Energy psychology practices such as TFT (Thought Field Therapy, Roger Callahan), EFT (Emotional Freedom Techniques, Gary Craig) and EDxTM (Energy Diagnosis and Treatment Method, Fred Gallo) claim results somewhat similar to EMDR, but claim to work primarily through the body's energy system. They use practices derived from Applied Kinesiology. Practitioners report that these practices can often gain symptom resolution more rapidly than EMDR and with much less risk of abreaction. All of these practices have relative strengths and weaknesses. Therapists who have learned more than one of these procedures report that they develop the ability to select which procedure a given client is likely to respond well to, and to integrate aspects of these methods to enhance the therapist's flexibility and effectiveness. While these methods often result in substantial spontaneous cognitive restructuring (improvements in beliefs, values and attitudes), some methods, such as EMDR and EDxTM emphasize cognitive restructuring in order to enhance treatment.
A dramatic example of using energy psychology drawn from Asian approaches occurred in the case of a client with OCD who was becoming destabilized as a result of circumstances in his life going out of control. The client was very jumpy, distracted and difficulty to communicate with. I often ask clients to use points or energy patterns from energy-based systems, with gratifying results. This often reduces the number of sessions required and gives the client a sense of control over their state, much as reframing does for cognition.This sense of control can greatly enhance a client's motivation for treatment and sense of hope and efficacy.

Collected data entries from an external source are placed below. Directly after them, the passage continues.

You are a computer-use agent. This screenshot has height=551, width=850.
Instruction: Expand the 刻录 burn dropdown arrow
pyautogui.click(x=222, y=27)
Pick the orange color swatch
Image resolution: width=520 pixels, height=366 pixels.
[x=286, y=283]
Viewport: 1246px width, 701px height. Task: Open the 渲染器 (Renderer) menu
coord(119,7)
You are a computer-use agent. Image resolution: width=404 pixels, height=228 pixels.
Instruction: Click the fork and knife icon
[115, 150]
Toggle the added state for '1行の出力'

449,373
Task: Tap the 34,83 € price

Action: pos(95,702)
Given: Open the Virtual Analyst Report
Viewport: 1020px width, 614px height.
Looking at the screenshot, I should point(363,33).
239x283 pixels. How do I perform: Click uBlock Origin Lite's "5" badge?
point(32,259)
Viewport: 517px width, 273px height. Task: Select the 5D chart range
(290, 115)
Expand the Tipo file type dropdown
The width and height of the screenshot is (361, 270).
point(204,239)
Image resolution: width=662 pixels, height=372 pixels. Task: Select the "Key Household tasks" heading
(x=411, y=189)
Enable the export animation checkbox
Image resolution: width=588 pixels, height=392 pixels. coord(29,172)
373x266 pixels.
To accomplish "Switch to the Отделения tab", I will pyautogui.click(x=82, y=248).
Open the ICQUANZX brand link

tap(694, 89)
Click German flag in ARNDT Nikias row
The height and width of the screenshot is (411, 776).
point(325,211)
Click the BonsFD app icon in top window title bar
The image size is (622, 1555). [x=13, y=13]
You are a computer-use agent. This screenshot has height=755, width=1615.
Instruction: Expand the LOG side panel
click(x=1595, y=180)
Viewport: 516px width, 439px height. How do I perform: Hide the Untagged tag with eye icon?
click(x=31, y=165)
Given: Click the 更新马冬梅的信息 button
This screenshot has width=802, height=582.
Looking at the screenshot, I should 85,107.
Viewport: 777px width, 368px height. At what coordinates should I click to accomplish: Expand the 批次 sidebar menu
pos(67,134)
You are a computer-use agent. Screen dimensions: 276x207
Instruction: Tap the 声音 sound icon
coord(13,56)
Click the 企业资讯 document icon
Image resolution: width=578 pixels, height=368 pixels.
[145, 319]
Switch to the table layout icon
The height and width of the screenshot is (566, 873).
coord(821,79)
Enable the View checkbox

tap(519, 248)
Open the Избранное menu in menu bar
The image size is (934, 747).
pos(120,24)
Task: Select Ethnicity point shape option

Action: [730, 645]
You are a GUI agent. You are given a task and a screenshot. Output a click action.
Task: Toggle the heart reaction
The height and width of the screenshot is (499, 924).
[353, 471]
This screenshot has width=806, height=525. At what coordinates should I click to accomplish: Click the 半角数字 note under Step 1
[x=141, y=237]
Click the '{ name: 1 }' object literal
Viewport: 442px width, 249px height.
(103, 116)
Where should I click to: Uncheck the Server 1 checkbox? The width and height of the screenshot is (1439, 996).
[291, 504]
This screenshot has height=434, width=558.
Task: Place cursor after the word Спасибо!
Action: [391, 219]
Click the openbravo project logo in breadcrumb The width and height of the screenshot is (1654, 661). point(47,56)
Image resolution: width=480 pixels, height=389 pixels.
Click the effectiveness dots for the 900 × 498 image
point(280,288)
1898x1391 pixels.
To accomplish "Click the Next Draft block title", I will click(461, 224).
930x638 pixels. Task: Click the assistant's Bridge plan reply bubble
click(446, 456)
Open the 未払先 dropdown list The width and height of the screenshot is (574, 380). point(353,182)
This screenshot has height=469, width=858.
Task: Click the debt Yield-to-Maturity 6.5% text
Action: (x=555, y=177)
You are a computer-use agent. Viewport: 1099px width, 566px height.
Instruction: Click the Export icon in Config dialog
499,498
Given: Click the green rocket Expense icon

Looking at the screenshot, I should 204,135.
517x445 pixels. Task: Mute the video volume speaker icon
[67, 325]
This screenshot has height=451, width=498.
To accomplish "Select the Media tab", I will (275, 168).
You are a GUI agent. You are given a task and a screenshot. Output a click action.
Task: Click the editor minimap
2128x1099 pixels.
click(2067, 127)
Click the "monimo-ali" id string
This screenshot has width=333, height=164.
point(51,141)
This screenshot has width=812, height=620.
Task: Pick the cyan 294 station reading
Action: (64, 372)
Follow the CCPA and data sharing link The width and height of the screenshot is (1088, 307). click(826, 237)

I asked the client to try an experiment by paying attention to the "ming men" point which is said to draw excess energy out of the heart and head (which people in crisis tend to have), and into this point. (It is roughly in the center of the low back, where the spine intersects with a line perpendicular to the body and intersecting with a point three thumb widths below the navel.) The backs of the knees can also be used for this purpose. He immediately calmed, and was so shocked by this that he went directly to the bookstore to get the book that described this technique (Mantak Chia, Healing Energy and the Tao.) On his return the following week, he and his wife described him as having much more control over his behavior, and feeling much more independent. Although I don't subscribe to the beliefs of energy systems such as Chia's, I believe that there are down-to-earth reasons that the work they do is compelling and has relevance in psychotherapy.
Repeated experiences such as these increased my fuse of energy psychology practices over the years. The Guide to Inner Work Methods provides some self use ideas along these lines.
I first wrote this in 1998. I reviewed it with minor editing in 2010. The concepts are still useful and can be integrated into many approaches to psychotherapy and self-help.